I can recover from this situation manually by running drbdadm promote --force <resource-name> and then (this is in a pacemaker cluster) pcs resource cleanup but I am looking for a way to automatically trigger this recovery.

Full logs of an example

[   20.233788] drbd: initialized. Version: 8.4.7 (api:1/proto:86-101)
[   20.234905] drbd: srcversion: 0904DF2CCF7283ACE07D07A
[   20.235791] drbd: registered as block device major 147
[   22.402786] drbd shareddata: Starting worker thread (from drbdsetup-84 [1406])
[   22.406433] block drbd1: disk( Diskless -> Attaching )
[   22.407422] drbd shareddata: Method to ensure write ordering: flush
[   22.408478] block drbd1: max BIO size = 4096
[   22.409211] block drbd1: drbd_bm_resize called with capacity == 2097016
[   22.410317] block drbd1: resync bitmap: bits=262127 words=4096 pages=8
[   22.411492] block drbd1: size = 1024 MB (1048508 KB)
[   22.413787] block drbd1: recounting of set bits took additional 0 jiffies
[   22.414922] block drbd1: 1024 MB (262127 bits) marked out-of-sync by on disk bit-map.
[   22.416189] block drbd1: Suspended AL updates
[   22.416942] block drbd1: disk( Attaching -> UpToDate )
[   22.418403] block drbd1: attached to UUIDs 9FB19F9A9D6573A9:0000000000000004:0000000000000000:0000000000000000
[   22.460721] drbd shareddata: conn( StandAlone -> Unconnected )
[   22.462303] drbd shareddata: Starting receiver thread (from drbd_w_sharedda [1407])
[   22.467153] drbd shareddata: receiver (re)started
[   22.468715] drbd shareddata: conn( Unconnected -> WFConnection )
[   23.000120] drbd shareddata: Handshake successful: Agreed network protocol version 101
[   23.003987] drbd shareddata: Feature flags enabled on protocol level: 0x7 TRIM THIN_RESYNC WRITE_SAME.
[   23.008195] drbd shareddata: conn( WFConnection -> WFReportParams )
[   23.010706] drbd shareddata: Starting ack_recv thread (from drbd_r_sharedda [1467])
[   23.067880] block drbd1: max BIO size = 1048576
[   23.069557] block drbd1: drbd_sync_handshake:
[   23.070869] block drbd1: self 9FB19F9A9D6573A8:0000000000000004:0000000000000000:0000000000000000 bits:262127 flags:0
[   23.073539] block drbd1: peer 3B5A831140811725:0000000000000004:0000000000000000:0000000000000000 bits:262127 flags:0
[   23.076210] block drbd1: uuid_compare()=100 by rule 90
[   23.077596] block drbd1: helper command: /sbin/drbdadm initial-split-brain minor-1
[   23.081505] block drbd1: helper command: /sbin/drbdadm initial-split-brain minor-1 exit code 0 (0x0)
[   23.084035] block drbd1: Split-Brain detected, 1 primaries, automatically solved.
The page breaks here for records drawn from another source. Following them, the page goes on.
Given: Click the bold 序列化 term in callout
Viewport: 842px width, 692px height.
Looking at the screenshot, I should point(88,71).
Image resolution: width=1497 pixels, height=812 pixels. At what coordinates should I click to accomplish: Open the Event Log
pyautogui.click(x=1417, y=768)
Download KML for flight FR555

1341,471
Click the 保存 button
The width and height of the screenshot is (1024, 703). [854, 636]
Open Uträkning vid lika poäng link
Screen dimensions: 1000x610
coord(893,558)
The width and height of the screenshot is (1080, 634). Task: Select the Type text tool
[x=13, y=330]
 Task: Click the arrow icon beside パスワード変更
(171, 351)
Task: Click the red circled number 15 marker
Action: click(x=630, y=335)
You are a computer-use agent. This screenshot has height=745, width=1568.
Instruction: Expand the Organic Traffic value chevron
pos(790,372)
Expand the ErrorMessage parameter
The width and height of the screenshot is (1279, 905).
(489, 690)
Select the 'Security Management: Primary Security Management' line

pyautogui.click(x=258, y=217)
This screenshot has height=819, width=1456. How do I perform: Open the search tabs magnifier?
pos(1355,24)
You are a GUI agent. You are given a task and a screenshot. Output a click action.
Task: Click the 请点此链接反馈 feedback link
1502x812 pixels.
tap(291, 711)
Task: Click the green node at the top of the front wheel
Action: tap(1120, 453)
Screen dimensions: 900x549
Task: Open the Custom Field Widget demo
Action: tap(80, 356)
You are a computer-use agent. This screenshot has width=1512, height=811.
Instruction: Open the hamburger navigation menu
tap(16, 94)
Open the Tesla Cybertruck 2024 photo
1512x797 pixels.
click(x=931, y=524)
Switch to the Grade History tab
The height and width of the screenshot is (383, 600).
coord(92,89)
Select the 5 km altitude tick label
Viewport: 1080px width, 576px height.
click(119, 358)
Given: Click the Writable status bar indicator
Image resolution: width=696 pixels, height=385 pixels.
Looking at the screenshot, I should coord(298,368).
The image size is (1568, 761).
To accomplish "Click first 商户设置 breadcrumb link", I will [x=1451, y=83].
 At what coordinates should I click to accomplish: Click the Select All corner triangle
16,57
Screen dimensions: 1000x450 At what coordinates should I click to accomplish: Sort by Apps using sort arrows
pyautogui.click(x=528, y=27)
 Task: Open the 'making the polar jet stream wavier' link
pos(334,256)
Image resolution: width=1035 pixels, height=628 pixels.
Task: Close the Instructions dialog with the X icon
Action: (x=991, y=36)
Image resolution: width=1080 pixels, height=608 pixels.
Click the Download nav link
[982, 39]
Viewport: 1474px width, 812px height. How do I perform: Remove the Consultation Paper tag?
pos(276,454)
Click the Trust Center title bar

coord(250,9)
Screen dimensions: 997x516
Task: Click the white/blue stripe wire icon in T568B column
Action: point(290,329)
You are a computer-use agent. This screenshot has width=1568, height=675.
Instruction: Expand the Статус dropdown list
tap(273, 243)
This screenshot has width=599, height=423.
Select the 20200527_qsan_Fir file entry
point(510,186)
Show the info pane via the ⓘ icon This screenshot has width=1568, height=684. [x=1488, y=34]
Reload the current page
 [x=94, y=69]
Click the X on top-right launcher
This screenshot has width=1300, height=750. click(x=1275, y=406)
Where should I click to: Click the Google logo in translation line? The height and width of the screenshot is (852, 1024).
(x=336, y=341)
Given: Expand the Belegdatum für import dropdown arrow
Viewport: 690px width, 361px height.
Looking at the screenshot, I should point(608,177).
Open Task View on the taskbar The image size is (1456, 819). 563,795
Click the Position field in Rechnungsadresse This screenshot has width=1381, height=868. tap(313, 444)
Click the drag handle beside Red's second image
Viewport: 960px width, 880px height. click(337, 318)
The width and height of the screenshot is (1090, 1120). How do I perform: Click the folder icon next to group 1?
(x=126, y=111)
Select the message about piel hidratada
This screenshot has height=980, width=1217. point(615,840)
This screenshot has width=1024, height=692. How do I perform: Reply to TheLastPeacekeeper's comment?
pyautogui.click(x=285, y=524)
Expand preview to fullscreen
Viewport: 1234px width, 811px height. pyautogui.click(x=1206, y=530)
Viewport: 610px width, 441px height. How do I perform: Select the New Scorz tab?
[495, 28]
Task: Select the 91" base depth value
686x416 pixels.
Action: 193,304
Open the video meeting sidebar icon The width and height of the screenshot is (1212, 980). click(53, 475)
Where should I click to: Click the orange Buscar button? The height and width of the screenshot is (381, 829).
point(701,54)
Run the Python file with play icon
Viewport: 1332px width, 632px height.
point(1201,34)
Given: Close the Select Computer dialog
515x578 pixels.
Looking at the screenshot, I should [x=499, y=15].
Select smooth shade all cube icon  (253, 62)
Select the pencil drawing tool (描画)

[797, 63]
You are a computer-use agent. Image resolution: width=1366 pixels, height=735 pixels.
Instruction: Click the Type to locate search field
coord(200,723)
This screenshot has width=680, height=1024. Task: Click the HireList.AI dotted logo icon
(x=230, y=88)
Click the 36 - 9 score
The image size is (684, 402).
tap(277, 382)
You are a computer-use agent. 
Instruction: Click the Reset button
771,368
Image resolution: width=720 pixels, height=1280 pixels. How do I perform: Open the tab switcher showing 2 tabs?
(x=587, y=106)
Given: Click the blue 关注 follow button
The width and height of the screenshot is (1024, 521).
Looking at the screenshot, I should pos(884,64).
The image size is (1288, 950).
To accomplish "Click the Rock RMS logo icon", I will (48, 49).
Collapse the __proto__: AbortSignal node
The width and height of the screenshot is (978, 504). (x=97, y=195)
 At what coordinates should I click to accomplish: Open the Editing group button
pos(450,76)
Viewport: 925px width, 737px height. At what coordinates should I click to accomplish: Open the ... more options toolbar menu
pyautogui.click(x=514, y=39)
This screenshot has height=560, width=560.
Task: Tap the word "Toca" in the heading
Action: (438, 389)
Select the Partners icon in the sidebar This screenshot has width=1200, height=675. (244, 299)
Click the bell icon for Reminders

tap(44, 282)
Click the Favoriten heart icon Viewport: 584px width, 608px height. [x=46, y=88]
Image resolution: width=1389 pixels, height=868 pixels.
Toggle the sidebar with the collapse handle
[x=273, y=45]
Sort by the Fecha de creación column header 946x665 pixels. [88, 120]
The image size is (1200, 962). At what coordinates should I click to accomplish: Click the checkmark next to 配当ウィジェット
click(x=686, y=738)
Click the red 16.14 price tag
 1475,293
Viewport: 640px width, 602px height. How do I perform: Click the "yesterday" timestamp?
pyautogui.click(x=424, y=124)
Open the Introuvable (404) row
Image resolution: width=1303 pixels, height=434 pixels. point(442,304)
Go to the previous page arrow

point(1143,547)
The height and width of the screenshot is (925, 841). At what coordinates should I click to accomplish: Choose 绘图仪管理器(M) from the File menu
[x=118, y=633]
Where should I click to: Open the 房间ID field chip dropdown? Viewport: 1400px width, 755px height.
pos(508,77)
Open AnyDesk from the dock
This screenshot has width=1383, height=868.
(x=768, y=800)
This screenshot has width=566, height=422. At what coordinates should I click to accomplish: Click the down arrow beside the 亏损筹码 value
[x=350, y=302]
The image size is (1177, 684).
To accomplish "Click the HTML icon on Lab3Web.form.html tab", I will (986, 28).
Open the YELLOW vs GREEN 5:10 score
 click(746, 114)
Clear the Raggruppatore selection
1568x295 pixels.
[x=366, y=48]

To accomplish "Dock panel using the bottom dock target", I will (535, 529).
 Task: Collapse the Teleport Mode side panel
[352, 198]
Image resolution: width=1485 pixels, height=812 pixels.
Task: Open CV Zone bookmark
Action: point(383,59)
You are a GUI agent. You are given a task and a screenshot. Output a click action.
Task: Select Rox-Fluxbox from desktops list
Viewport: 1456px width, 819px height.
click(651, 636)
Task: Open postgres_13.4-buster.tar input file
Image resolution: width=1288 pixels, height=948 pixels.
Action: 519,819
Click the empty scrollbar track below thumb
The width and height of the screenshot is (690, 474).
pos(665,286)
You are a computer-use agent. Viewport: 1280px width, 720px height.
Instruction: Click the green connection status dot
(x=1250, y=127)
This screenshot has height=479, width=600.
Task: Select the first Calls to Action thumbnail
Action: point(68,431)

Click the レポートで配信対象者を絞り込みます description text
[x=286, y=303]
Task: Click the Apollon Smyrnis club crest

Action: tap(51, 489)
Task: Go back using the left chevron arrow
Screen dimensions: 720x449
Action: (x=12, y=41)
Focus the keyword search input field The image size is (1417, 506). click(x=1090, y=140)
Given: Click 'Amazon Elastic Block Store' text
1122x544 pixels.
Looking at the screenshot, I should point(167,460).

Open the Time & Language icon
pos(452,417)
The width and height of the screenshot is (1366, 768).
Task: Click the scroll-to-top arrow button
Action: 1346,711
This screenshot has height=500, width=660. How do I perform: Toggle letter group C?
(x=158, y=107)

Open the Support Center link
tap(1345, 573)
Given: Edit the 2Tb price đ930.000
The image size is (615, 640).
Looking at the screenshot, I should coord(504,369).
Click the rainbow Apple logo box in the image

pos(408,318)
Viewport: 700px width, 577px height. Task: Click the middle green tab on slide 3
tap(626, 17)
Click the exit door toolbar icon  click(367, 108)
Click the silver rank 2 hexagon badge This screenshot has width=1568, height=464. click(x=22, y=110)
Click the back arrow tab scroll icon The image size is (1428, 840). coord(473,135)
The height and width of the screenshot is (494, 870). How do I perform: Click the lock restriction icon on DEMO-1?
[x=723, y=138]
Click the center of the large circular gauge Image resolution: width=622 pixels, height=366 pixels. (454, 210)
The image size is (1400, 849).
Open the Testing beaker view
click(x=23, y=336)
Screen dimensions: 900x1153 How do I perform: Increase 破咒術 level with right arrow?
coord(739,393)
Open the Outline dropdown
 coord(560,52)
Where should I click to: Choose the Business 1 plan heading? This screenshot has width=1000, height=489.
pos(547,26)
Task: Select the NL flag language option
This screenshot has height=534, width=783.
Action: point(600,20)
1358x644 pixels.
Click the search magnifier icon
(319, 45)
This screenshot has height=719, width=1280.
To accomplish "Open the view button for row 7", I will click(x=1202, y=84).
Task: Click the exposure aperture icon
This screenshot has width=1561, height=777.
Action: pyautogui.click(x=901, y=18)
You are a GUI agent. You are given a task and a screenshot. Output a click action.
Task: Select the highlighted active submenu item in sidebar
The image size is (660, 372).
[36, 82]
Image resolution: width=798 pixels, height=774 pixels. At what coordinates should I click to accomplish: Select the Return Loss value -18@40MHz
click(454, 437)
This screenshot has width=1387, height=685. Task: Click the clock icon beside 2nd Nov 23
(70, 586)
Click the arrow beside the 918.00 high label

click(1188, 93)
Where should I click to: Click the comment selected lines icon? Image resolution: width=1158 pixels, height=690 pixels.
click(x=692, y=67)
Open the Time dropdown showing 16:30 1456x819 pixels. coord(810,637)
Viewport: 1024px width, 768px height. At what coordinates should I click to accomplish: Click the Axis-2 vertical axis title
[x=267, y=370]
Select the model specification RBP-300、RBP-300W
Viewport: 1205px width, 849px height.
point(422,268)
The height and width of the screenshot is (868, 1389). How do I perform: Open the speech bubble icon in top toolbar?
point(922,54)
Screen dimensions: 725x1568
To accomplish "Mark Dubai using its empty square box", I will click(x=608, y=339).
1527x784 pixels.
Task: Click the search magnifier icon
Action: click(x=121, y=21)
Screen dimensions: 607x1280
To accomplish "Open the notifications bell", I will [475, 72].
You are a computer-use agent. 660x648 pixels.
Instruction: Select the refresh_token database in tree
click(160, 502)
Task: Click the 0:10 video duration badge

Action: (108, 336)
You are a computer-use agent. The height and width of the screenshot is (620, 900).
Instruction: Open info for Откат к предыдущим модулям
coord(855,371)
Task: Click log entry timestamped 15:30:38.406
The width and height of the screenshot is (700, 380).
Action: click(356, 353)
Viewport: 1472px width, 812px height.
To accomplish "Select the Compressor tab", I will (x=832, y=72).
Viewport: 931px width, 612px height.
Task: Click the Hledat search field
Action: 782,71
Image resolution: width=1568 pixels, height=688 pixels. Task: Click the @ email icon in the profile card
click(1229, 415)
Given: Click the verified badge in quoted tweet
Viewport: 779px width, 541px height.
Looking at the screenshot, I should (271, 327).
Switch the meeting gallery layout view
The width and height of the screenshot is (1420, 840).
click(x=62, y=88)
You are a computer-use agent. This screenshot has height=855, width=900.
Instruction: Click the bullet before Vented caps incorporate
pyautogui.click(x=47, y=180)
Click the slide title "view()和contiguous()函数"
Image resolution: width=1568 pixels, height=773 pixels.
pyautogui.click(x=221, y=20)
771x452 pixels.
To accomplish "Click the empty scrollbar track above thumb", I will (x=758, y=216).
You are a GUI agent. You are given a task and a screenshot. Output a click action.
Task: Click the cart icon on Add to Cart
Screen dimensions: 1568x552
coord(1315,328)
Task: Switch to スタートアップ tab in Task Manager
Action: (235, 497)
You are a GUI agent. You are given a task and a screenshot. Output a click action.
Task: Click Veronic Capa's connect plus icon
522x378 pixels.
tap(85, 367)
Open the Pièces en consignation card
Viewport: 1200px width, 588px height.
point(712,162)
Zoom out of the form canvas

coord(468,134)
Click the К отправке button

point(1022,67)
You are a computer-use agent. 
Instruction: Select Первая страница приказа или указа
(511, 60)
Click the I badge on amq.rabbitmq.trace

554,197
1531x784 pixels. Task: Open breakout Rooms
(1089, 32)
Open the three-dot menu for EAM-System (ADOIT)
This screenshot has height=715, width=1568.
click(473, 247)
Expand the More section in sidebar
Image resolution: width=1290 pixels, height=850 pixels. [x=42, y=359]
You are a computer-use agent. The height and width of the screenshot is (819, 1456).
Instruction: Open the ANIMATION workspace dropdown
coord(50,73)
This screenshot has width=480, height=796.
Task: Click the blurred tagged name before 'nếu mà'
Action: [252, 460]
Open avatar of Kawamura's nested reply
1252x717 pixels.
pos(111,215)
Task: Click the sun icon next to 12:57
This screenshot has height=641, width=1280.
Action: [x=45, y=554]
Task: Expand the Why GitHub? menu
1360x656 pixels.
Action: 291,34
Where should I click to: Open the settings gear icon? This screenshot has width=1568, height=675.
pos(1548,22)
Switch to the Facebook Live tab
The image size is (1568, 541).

Sync from peer node
[   23.086539] block drbd1: peer( Unknown -> Primary ) conn( WFReportParams -> WFBitMapT ) disk( UpToDate -> Outdated ) pdsk( DUnknown -> UpToDate )
[   23.089588] block drbd1: Resumed AL updates
[   23.103227] block drbd1: receive bitmap stats [Bytes(packets)]: plain 0(0), RLE 21(1), total 21; compression: 100.0%
[   23.105986] block drbd1: send bitmap stats [Bytes(packets)]: plain 0(0), RLE 21(1), total 21; compression: 100.0%
[   23.108662] block drbd1: conn( WFBitMapT -> WFSyncUUID )
[   23.127823] block drbd1: updated sync uuid 68A55F3E62EDE97C:0000000000000000:0000000000000000:0000000000000000
[   23.136222] block drbd1: helper command: /sbin/drbdadm before-resync-target minor-1
[   23.140260] block drbd1: helper command: /sbin/drbdadm before-resync-target minor-1 exit code 0 (0x0)
[   23.142823] block drbd1: conn( WFSyncUUID -> SyncTarget ) disk( Outdated -> Inconsistent )
[   23.145214] block drbd1: Began resync as SyncTarget (will sync 1048508 KB [262127 bits set]).
[   61.912243] drbd shareddata: PingAck did not arrive in time.
[   61.914470] drbd shareddata: peer( Primary -> Unknown ) conn( SyncTarget -> NetworkFailure ) pdsk( UpToDate -> DUnknown )
[   61.919882] drbd shareddata: ack_receiver terminated
[   61.921491] drbd shareddata: Terminating drbd_a_sharedda
[   61.968612] drbd shareddata: Connection closed
[   61.970170] drbd shareddata: conn( NetworkFailure -> Unconnected )
[   61.971855] drbd shareddata: receiver terminated
[   61.973304] drbd shareddata: Restarting receiver thread
[   61.974743] drbd shareddata: receiver (re)started
[   61.976187] drbd shareddata: conn( Unconnected -> WFConnection )
[   62.008237] block drbd1: State change failed: Need access to UpToDate data
[   62.010446] block drbd1:   state = { cs:WFConnection ro:Secondary/Unknown ds:Inconsistent/DUnknown r----- }
[   62.013170] block drbd1:  wanted = { cs:WFConnection ro:Primary/Unknown ds:Inconsistent/DUnknown r----- }
[   76.334863] drbd shareddata: conn( WFConnection -> Disconnecting )
[   76.336529] drbd shareddata: Discarding network configuration.
[   76.338082] drbd shareddata: Connection closed
[   76.339375] drbd shareddata: conn( Disconnecting -> StandAlone )
[   76.340898] drbd shareddata: receiver terminated
[   76.342203] drbd shareddata: Terminating drbd_r_sharedda
[   76.343712] block drbd1: disk( Inconsistent -> Failed )
[   76.364417] block drbd1: 560 MB (143363 bits) marked out-of-sync by on disk bit-map.
[   76.366742] block drbd1: disk( Failed -> Diskless )
[   76.404579] drbd shareddata: Terminating drbd_w_sharedda

Best Answer

If you don't care about the data, why replicate it in the first place? ;)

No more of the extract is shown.